What are we teaching our young women? If we run to every new anti-aging gimmick that appears, what are we saying about ourselves? We can blame the media and we can blame the doctors and drug companies. And while I myself like to blame the drug companies for much of our woes as a society, we are the ones that must stop and look at ourselves with brutal honesty. What are we afraid of? As for me, it is very hard to let go of the "image" in my head. The image of me in my younger days. The image of the beautiful young woman, the "babe'.

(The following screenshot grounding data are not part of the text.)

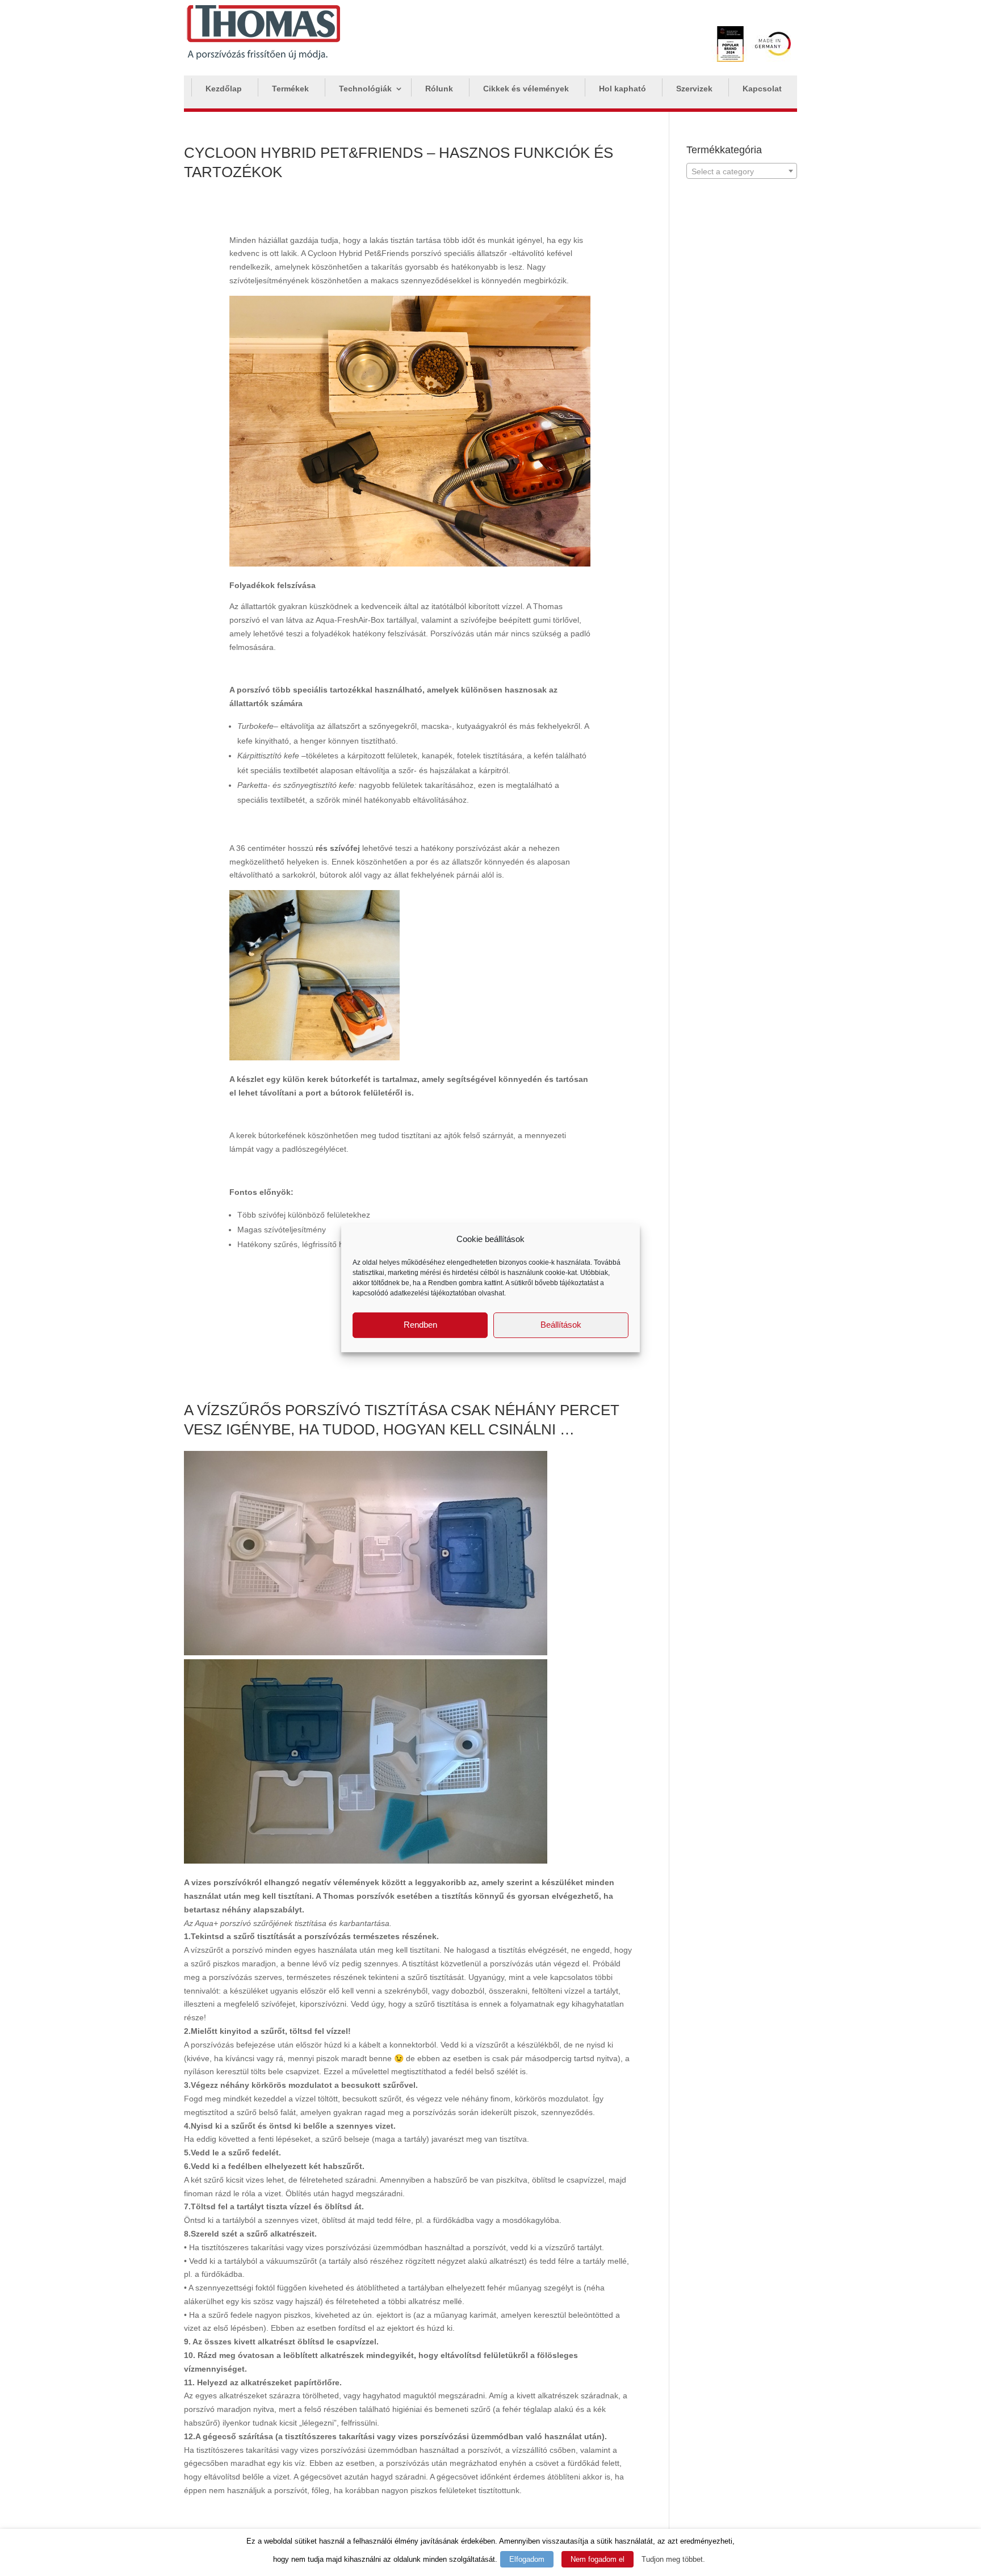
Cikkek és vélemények (526, 89)
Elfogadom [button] (526, 2559)
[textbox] (741, 171)
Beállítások (560, 1324)
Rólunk (439, 89)
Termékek (290, 89)
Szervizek (694, 89)
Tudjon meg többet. (673, 2559)
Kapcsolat (762, 89)
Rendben (420, 1324)
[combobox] (741, 171)
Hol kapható (622, 89)
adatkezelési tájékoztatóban (433, 1293)
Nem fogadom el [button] (597, 2559)
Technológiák (365, 89)
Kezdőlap (224, 89)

The "babe" years are gone. No matter how much I inject and pull, tug and shrink, I will never be a "babe" again. But this is how it should be. Now I can be the complete woman I was always meant to be. I can be attractive and sensual in a new and more powerful way because I am no longer the "babe". Every stage of our lives are filled with wonder and beauty. The clarity and confidence of women who have reached a certain age, is a breathtaking aphrodisiac also. A woman who is fully owning her years and her wrinkles as well as her wisdom and humor. A woman who is unapologetic for gray hair and laugh lines. A woman who carries herself with elegance and dignity. A woman who is confident of herself and proud of her choices. That's the sensuous woman I want to be. The woman I want to model for my girls.
I will always care about my appearance as the above Inner Critic card shows quite eloquently. I will always have a little voice in my head urging me to be better, dress nicer, lose more weight. It is one of my many inner voices that I have become friends with. The shadow side may be terribly critical but she only wants me to be my very best. She only wants me to be loved and cherished. The catch is, I must love and cherish myself before I can expect it from anyone else. Together, we will continue down this path to wholeness one day at a time. Hold the Botox, please!